Tribe Reflects on MLB Draft Memories
After getting the phone call, Gerrit Cole was speechless.
"It was definitely really exciting," said the top prospect in the Pittsburgh Pirates organization about being informed that he would be the club's number one pick in the 2011 MLB Draft, also making him the number one selection overall.
"I was at my house," the starting pitcher recalls. "The Pirates gave me a call and said 'it's about 15 minutes before the draft, but we've made our decision: we're going to go with you.'"
And with that, the Major League journey began for one Gerrit Cole, as it has for so many others throughout baseball history, and as it will again when the 2013 MLB Draft gets underway tonight to determine the future of hundreds of aspiring ball players.
With it being draft season, several Indianapolis Indians players reflected on their own experience of realizing the ultimate dream of any amateur baseball player: being selected to join a Major League organization.
"It's a milestone for any baseball player," said Tribe shortstop Chase d'Arnaud, who was selected by the Pirates in the fourth round of the 2008 draft. "Once I was drafted I was excited and nervous all at the same time."
While being drafted is indeed a milestone for any baseball player, before the dream is achieved there comes hard work on the part of the amateur athletes who aspire to become professionals; work that is often put in behind the scenes and not seen by fans.
"You work your butt off for [draft] day," explained Indians catcher and 2009 first-round pick Tony Sanchez. "You've prepared your whole life to have the opportunity to play professional baseball. When that day comes, it's do or die; you've either done enough work to get drafted or you haven't … if you're willing to push yourself behind closed doors you're going to have that opportunity."
Along with the tremendous amount of work required to play at a high enough level to be considered in the draft, comes enormous pressure to perform.
"As soon as you're written down by a scout, it's in [the notes permanently]," explained Pittsburgh's second-round pick in the 2007 draft, flame-throwing reliever Duke Welker. "It's all about projectability."
But the work doesn't stop when a player is selected.
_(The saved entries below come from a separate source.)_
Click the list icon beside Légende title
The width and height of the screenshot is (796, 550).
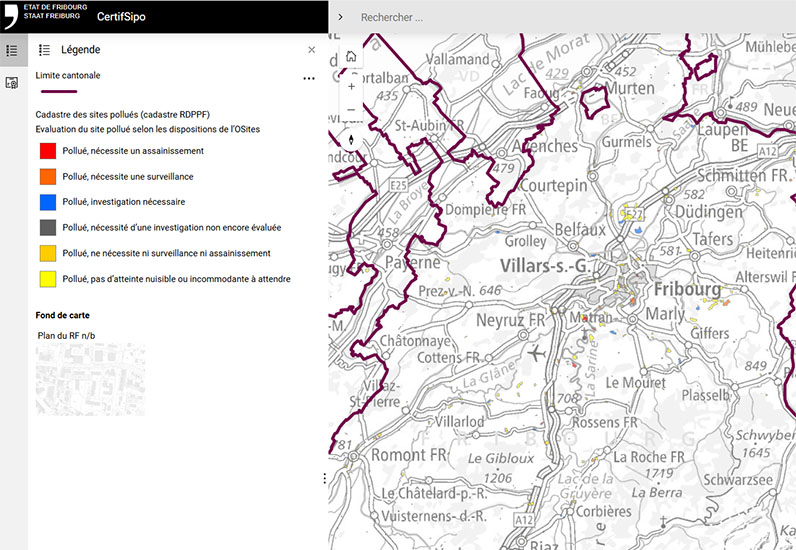44,50
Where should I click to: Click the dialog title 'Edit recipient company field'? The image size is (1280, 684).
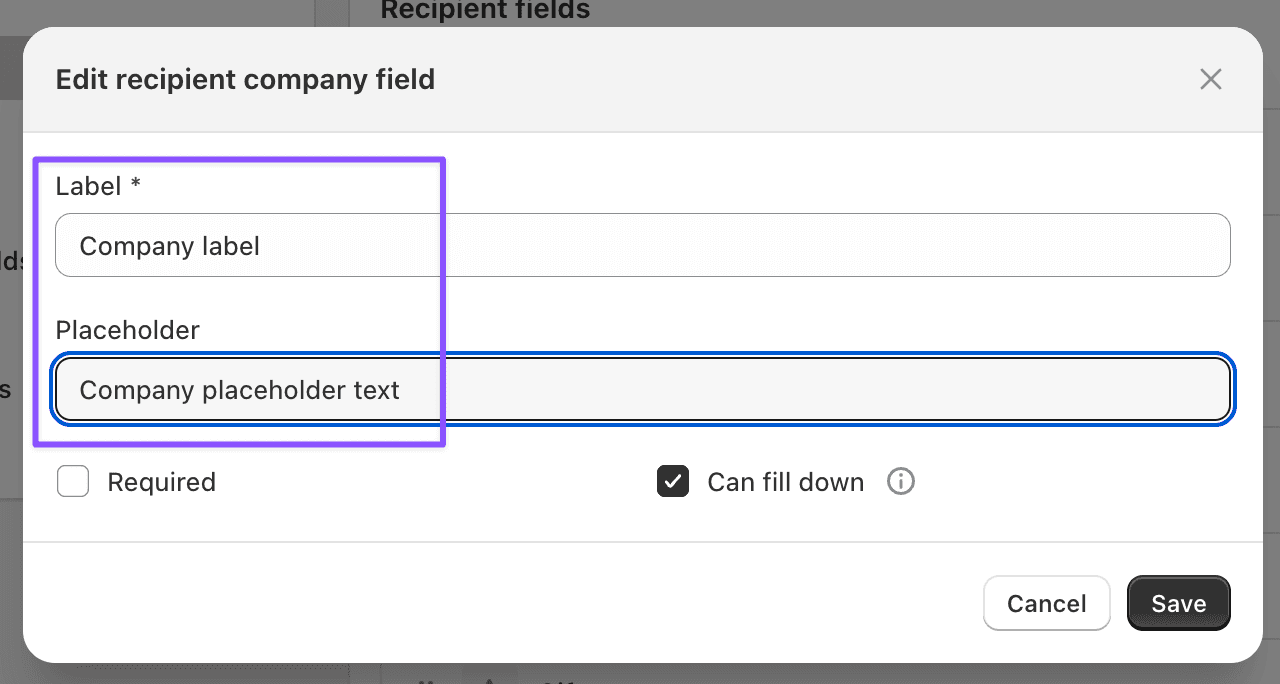245,80
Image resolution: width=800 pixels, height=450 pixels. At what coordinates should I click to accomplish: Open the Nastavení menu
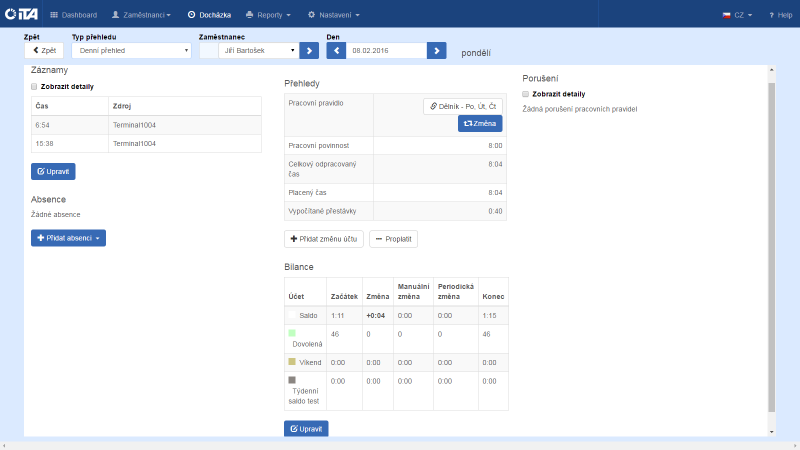coord(333,15)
It becomes more rigorous. Only the best of the best advance in the farm system of any big league club, and this reality is well understood by those who enter the ranks of a Major League farm system.
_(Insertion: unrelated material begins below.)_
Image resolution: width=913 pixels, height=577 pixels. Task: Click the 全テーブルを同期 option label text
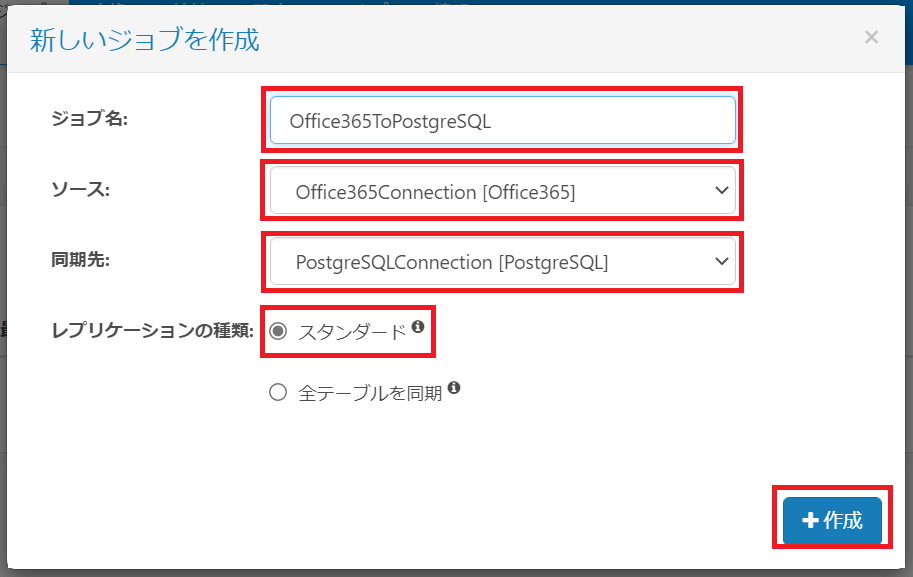(x=370, y=394)
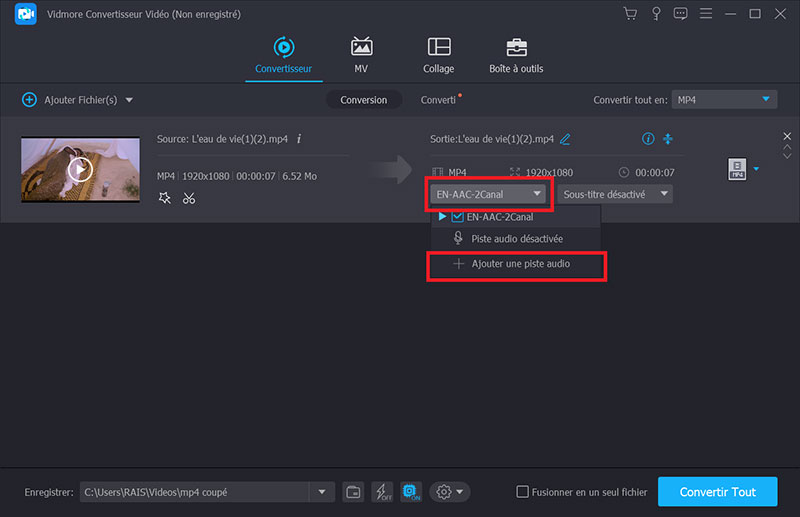Open the output folder icon in the bottom bar
Screen dimensions: 800x517
pyautogui.click(x=353, y=491)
"Now looking back at it, there are so few guys that I played with [in low-A ball that are now at the Triple-A level or beyond]," d'Arnaud recalled. "There's Jordy Mercer, Matt Hague, and Rudy Owens, who's now with the Houston Astros. The pyramid gets smaller."
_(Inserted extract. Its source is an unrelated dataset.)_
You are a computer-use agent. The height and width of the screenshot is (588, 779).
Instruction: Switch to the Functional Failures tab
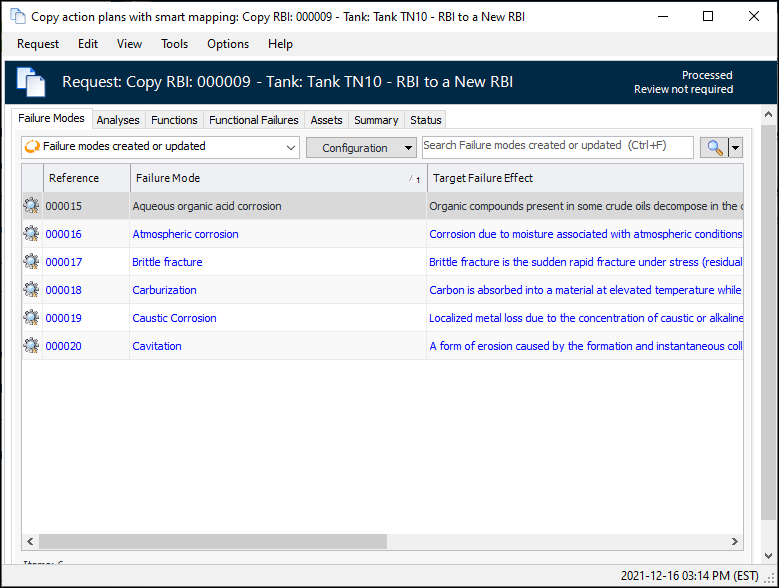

While it takes an enormous amount of sweat and dedication to excel and move up in a farm system, these ballplayers also acknowledge that it's all part of living the dream.
"We understand that we live in a fantasy world, and we love what we do," Sanchez said.
For Welker, it all goes back to the love he has for baseball.
"For me, I just enjoy playing. So when I got drafted I thought: 'Alright, this is the next journey.'"
That next journey will begin for a new generation of Pittsburgh Pirates and every other Major League team tonight, as the professional baseball stars of tomorrow wait by the phone with nervous anticipation, hoping to hear those six words Gerrit Cole heard in the summer of 2011:
"We're going to go with you."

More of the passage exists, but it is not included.